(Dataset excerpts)

++++++

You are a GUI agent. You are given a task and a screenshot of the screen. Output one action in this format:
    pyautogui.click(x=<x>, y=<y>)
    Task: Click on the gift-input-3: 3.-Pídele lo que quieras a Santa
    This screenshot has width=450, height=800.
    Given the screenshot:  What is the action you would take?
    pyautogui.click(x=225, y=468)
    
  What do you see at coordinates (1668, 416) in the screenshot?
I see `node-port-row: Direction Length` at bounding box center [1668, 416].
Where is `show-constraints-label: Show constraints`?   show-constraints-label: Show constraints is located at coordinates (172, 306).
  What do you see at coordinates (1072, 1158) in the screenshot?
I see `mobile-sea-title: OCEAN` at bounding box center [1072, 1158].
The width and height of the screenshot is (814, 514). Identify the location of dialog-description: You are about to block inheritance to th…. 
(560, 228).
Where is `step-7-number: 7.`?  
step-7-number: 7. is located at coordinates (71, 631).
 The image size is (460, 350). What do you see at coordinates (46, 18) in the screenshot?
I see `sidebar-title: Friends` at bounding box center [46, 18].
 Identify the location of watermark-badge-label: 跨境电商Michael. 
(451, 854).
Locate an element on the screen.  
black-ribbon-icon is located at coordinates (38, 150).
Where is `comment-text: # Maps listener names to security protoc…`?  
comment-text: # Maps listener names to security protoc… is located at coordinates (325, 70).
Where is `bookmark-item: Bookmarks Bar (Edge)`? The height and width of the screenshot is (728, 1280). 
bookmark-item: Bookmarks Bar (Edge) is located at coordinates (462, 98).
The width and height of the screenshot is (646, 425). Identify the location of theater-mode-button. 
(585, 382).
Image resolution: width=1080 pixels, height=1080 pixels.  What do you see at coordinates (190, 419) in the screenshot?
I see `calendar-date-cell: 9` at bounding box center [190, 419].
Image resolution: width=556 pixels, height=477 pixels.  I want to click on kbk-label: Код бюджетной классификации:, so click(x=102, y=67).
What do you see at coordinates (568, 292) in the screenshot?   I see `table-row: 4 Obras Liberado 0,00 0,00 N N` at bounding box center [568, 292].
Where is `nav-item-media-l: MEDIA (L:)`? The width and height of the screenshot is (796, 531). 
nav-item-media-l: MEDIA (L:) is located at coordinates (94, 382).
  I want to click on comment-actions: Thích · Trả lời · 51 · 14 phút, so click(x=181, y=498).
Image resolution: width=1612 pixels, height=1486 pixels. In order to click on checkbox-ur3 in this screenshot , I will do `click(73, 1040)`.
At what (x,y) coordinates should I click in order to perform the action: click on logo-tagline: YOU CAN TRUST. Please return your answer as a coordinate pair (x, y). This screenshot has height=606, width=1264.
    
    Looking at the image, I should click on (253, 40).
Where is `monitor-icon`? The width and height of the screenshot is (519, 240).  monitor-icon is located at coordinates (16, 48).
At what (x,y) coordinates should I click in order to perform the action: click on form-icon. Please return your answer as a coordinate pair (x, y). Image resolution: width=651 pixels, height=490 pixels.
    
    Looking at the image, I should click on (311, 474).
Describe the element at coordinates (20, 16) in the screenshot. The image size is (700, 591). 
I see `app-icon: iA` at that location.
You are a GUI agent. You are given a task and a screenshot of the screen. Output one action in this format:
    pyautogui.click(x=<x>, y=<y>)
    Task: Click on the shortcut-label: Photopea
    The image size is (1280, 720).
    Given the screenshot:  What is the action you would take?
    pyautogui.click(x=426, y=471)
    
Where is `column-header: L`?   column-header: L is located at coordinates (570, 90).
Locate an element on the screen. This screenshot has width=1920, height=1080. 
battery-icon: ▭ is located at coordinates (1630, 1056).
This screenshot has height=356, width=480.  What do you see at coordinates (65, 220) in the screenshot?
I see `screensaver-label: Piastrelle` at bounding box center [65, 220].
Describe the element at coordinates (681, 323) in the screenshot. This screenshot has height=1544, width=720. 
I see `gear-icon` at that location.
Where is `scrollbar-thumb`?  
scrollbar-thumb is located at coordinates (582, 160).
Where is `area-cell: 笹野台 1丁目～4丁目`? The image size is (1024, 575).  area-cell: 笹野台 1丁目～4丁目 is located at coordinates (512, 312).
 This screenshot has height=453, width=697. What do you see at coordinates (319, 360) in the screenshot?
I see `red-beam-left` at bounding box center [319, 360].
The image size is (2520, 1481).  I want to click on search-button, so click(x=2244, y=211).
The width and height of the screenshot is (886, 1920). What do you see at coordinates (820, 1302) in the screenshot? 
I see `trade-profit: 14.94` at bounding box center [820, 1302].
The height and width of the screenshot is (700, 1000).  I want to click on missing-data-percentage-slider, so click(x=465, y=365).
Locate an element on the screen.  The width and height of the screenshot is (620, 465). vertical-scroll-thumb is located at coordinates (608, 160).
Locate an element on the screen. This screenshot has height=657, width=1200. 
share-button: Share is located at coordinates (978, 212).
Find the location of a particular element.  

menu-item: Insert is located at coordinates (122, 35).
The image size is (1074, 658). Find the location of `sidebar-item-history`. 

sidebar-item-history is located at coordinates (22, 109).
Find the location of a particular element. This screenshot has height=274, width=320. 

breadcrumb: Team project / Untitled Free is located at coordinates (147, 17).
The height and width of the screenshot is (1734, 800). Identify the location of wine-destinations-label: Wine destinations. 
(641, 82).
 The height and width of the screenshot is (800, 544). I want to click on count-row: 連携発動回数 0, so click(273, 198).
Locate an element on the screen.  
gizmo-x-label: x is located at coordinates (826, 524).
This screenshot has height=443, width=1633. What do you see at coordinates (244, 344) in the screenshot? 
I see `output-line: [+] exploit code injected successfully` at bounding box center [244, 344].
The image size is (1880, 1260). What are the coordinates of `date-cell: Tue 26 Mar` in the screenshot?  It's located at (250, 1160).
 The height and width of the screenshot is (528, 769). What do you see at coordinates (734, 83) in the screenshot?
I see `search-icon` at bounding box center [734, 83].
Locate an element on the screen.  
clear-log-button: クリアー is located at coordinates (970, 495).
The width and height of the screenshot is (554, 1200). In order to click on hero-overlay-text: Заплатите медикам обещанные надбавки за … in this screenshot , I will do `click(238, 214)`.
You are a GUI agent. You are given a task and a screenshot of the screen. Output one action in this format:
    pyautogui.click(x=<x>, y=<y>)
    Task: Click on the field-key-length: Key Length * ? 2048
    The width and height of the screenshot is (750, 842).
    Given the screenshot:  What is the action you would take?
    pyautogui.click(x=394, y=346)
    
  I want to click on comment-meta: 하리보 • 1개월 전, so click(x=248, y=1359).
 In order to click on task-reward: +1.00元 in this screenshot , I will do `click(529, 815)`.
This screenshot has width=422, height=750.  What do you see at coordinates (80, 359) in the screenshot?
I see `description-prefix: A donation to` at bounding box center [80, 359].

++++++

--- Instructions to follow ---
Rewrite the data from the line with "coordinates (608, 160)." to the line with "share-button: Share is", substituting "Find an element" for "Locate an element" and leaving everything else unchanged.

--- Solution to this task ---
Find an element on the screen.  The width and height of the screenshot is (620, 465). vertical-scroll-thumb is located at coordinates (608, 160).
Find an element on the screen. This screenshot has height=657, width=1200. 
share-button: Share is located at coordinates (978, 212).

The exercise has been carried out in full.